C. When a drop is instilled into the conjunctival sac
1. Absorption of an ocular medication from the cul-de-sac begins with mixing of the drug with tears to give some unknown dilution that is exposed to the entire conjunctival and corneal surface.
2. Tear volume (in canine) is 8–12 μL; conjunctival sac is about 3–6 μL; delivery volume is about 50 μL; at most 20 μL can be retained.
3. Excess spills over the lid margin or goes down the nasolacrimal duct.
4. Tear turnover rate is 0.5–1.0 μL/min, so the t½ of the initial drug concentration is 3–6 minutes.
5. Slower elimination is achieved with ointments.
6. Washout times are shortened with increased lacrimation due to irritation/discomfort or increased drainage induced by blinking. (Restraint of the dog increases the blink rate.)
7. The spillover or drained portion may be absorbed by the mucous membranes in the nose or digestive tract and can lead to systemic side effects.
The principal route into the eye is through the cornea.
a. Epithelial and endothelial cell membrane and intercellular tight junctions limit penetration to the lipophilic agents; the stroma is hydrophilic and water-soluble agents diffuse most readily.
b. Ideally, one should couple lipophilic component to a more hydrophilic drug that would cleave or dissociate after passage through the cornea.

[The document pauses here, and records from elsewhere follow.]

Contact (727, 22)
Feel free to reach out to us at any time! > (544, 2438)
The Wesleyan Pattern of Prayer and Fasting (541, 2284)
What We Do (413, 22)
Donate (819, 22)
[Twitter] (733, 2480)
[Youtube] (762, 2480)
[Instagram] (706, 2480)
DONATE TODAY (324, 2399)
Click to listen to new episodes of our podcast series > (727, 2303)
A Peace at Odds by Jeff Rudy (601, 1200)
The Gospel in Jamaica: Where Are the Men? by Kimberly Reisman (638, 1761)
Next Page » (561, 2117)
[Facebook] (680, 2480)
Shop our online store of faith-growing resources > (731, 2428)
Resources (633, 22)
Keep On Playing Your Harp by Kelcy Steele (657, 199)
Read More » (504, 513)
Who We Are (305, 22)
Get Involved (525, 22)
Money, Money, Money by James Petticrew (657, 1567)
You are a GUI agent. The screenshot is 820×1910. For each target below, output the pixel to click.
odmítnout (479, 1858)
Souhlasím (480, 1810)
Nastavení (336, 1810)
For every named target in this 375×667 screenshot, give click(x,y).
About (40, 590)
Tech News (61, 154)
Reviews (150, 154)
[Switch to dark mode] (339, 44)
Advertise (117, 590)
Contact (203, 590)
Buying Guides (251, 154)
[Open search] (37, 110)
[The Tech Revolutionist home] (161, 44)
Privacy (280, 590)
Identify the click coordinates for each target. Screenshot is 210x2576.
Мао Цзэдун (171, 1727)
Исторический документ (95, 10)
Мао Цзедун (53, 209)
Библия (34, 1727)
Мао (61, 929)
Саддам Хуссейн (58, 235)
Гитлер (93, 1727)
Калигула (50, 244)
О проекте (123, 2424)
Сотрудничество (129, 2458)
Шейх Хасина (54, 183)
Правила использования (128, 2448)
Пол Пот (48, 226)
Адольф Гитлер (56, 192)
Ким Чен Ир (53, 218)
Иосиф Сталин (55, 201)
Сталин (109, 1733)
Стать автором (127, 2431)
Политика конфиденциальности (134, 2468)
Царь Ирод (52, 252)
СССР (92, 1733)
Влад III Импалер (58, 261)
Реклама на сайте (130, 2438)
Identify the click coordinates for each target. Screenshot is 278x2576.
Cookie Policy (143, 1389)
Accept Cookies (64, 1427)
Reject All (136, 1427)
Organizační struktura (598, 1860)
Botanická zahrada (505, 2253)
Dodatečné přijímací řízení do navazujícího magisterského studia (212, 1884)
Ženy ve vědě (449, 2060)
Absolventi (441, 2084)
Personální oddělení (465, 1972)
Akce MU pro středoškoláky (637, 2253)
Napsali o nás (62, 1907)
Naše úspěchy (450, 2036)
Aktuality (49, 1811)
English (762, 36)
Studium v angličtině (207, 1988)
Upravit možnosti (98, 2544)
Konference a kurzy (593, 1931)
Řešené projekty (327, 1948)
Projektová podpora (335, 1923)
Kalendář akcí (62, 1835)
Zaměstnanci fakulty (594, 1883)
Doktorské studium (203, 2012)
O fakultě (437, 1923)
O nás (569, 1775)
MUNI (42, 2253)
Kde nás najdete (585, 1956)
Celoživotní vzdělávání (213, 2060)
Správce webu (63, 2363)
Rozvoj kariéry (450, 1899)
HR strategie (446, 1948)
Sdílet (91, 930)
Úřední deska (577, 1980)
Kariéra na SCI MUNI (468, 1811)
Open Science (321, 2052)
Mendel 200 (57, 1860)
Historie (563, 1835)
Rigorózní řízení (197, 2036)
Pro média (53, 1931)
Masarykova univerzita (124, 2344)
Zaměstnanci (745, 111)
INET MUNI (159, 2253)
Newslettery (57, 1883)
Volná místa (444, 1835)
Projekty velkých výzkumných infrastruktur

9. Drug binding to protein in tears or to conjunctival pigment may reduce bioavailability. Degradation by enzymes within the cornea may destroy the drug enroute, and binding to protein in aqueous humor may inactivate and hasten elimination from the anterior chamber.
10. Drug molecules
pass between compartments by diffusion and active transport processes.
a. Diffusion follows concentration gradient. Related inversely to molecular size and directly to temperature.
b. Related to chemical structure and stearic configuration.
c. Active transport is affected by competition of other substrates for the transport system.
11. Binding, diffusion, and transport processes are quite variable between individuals and species, and are affected by pathologic conditions such as inflammation.
12. Penetration into the eye through the conjunctiva is generally not relevant. Conjunctival epithelium is similar to corneal epithelium. The subconjunctiva, episclera, sclera, and choroid are not significant barriers to diffusion.
13. Drugs crossing the conjunctiva and sclera are eliminated by the blood circulation in the choroid.
14. Once through the cornea, drugs diffuse in the aqueous humor and are taken up in the iris, base of the ciliary body and the lens. There is little to no flow into the posterior segment. Posterior segment diseases cannot be treated effectively with topical medications.
15. Cornea and lens can absorb drugs, then retain and release them over a prolonged time, such as corticosteroids in the lens.
16. Drugs are eliminated from the eye in the aqueous humor outflow into the aqueous veins or by diffusion through the uveal tissues, and washout by the venous blood circulation. (There are no lymphatics in the eye.)
17. Breakdown and metabolism of drugs applied to the eye may begin in the tears and the conjunctival and corneal epithelium as well as other ocular tissues, although these processes in the eye are somewhat limited. Enzymes for oxidizing, reducing, and conjugating are present in ocular tissues (esterases, oxidases, reductases, lysosomal enzymes, peptidases, transferases, catechol-O-methyl transferase, monoamine oxidase, corticosteroid hydroxylase).
18. Many of the topically applied drugs, particularly antibiotics and corticosteroids, are not broken down in the eye, but leave the eye unchanged and enter the general circulation.
19. Eyelids and orbital tissue are best treated with systemically administered drugs as ophthalmic preparations applied to the surface of the eye do not reach these areas.